Manny’s at Curio

We understand your requirement and provide quality works.We’re so excited to begin to bring back in-person civic events in this new series we’re calling Manny’s @ Curio dinner and a conversation series – The Future of San Francisco. We’ve got four evenings over the next months each addressing four aspects of the future life of our City: politics, art, work, and transportation.We understand your requirement and provide quality works.

Is SF becoming a caricature of itself? Heather Knight & Joe Eskenazi discuss

On April 15th we are discussing politics. Learn more below:

The San Francisco School Board. Reopening and renaming our public schools. The Former VP of the Board accused of racism then suing her colleagues. The Attempt to Recall the DA. The FBI Investigation of Corruption. The Fight for the Ferris Wheel. Shelter in Place Hotels. A $100 Million Recology Payment. The last year has been filled with political drama that could have been pulled directly from a TV script.

Painting the Pandemic & Future of Public Art w/ Fnnch and Serge Gay Jr.

On April 22nd we are discussing art. Learn more below:

The void created by the pandemic’s chilling effect on our City was partly filled by a proliferation of public art. The art beautified. It brought smiles to our faces. It made us think. It gave us hope.

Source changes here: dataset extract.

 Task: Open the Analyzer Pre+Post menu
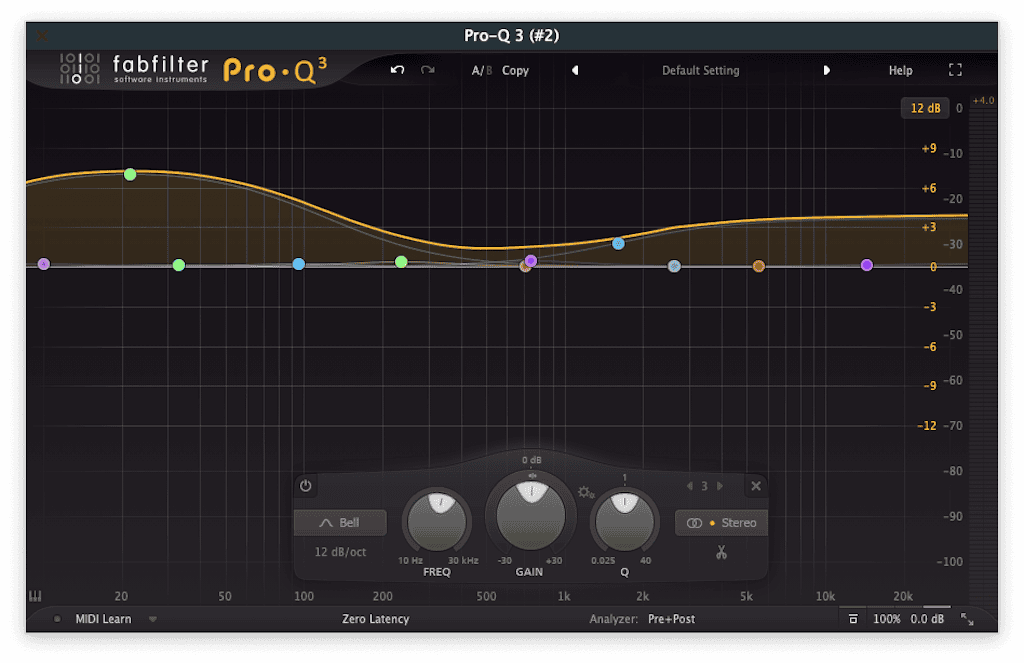(670, 618)

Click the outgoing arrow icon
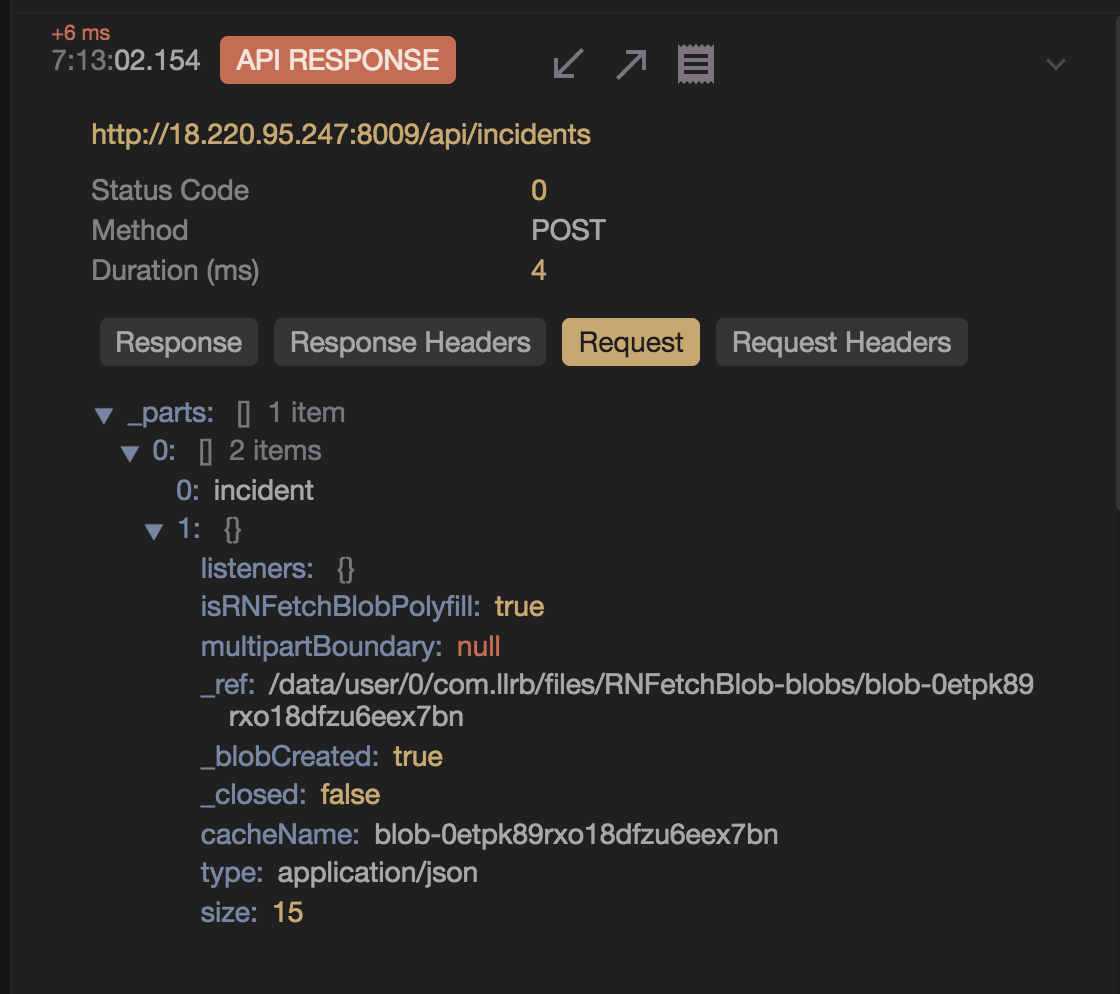pos(631,64)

What’s the Future of the Office in SF? w/ SPUR CEO Alicia John-Baptiste

On May 5th we are discussing the future of the office. Learn more below:

For those who worked in office settings, the pandemic forced us to change the way we worked overnight. Working from home went from a unique to ubiquitous. What will the future hold? Will the office workers be forced to come back to HQ? What would a hybrid model (partly at home and partly at an office) mean for the local economy, for the sense of life on our streets, for our downtown, and for the physical layout and feel of the offices themselves?

A New Era of Transit? How We’ll Get Around Post Pandemic with SFMTA Leaders

On May 13th we are discussing transportation. Learn more below:

With almost no warning or real preparation our streets went quiet last year. The cable cars stopped. The entrance to the underground stations were covered. And those of us that could, waited.

Over a year later we have seen a ton of rethinking of what happens on our streets and how we use our public transportation in response to the physical needs of the pandemic.